» **Text excerpt**
■ ■ ■
My take -- The Toney Douglas Level: Mediocre supporting guys who catch fire once every five or six games, but the team isn't deep enough to pick its spots with them. Jeremy Lin The Eddie House Level: Proven irrational confidence guys who are fishing poles, basically -- you throw their "line" into the water, see if you get a nibble, and if you don't, you pull the line right out. Gerald Green, JR Smith, Vince Carter, Kyle Kuzma The Tony Allen Level: Role players (usually defensive stoppers) who have a tendency to forget to "stay their lane" -- to borrow a Jeffrey Ross phrase -- and suddenly they're careening through traffic and trying a double-clutch reverse layup on your biggest possession of the game. PBev The Sam Cassell Level: Aging veterans who play with such staggering confidence that, actually, it's counterproductive. Dwight Howard, Dewayne Wade The Vernon Maxwell Level: Self-explanatory Draymond Green, Lou Williams, Russell Westbrick The Robert Horry Level: Self-explanatory N/A
I don't know about Simmons' list, but I do know, for cfnet's Irrational Confidence Levels, the top tier has got to be the basketballholic Level. The bottom role poster level (Tony Douglas class) is the SirIvyLeague Level.
Eh... I'll put @tinman and @DaDakota ahead of @basketballholic because the former two are at least right on occasion.
■ ■ ■
» **Data section**
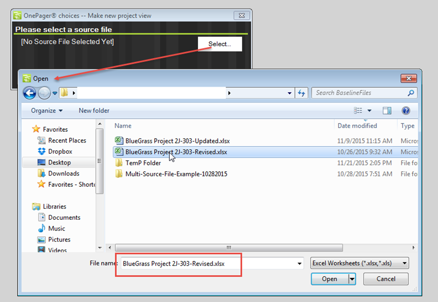This screenshot has width=438, height=302.
Task: Expand the file name combo box arrow
Action: coord(300,263)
■ ■ ■
» **Required task A**
Answer these questions using the forum thread on irrational confidence levels:
(i) Which player is named for the Toney Douglas Level?
(ii) From whom is the phrase "stay their lane" borrowed?
(iii) In the final post, why are @tinman and @DaDakota placed ahead of @basketballholic?
» **Required task B**
Continue the forum thread on irrational confidence levels, starting after its final sentence.
The listing is separate material and has no connection to the forum thread on irrational confidence levels.

» **Written response A**
(i) Jeremy Lin.
(ii) Jeffrey Ross.
(iii) Because the two of them are at least right on occasion.

» **Written response B**
Hell, I’m not even confident you know what the initials in your Avatar mean, at least not as confident as I am in the meaning of HP in mine
here’s mine the Toney Douglas level: Nick Young...he’ll have an occasional outburst offensively, but u can’t trust him in high stakes games due to his flaws and low BBIQ the Eddie House level: Gerald Green...he’s more of a luxury on our team when the roster is fully healthy...he probably won’t get regular PT once Ariza is back, but D’antoni could throw him out there at any time and he could provide a spark...if his jumper is off and he’s not scoring, then D’antoni can yank him out of the game no problem the Tony Allen level: Marcus Smart...great defensively, but sometimes he tries to do too much on offense the Sam Cassell level: Dwight...sorry dude, you’re not a post-up threat...cut it out the Vernon Maxwell level: Dion Waiters...this dude acts like he’s up there with some of the best in the game...when the Kyrie trade rumors were going on during the summer, these were his thoughts on Kyrie potentially being traded to Miami “It would help. I’m not against that. Just know there’s an alpha male over there too in myself.” the Robert Horry level: no current role player can do it like Horry
Toney Douglas: Corey Brewer, Jeff Green, Jamal Crawford, Dion Waiters, Marqueese Chriss, Shabazz Muhammad Eddie House: Gerald Green, Ryan Anderson, JR Smith, Nick Young Tony Allen: Marcus Smart, Draymond Green, Dwight, Jusuf Nurkic Sam Cassell: D-Wade, IT, Iggy, Marc Gasol, Zach Randolph, Jason Terry Vernon Maxwell: Nene, Avery Bradley, Andre Roberson, Delly Robert Horry: N/A
Chandsome is pissed that there isn’t a separate Chandler Parsons level. Or would it be called the Mark Cuban level for paying Chandsome max money?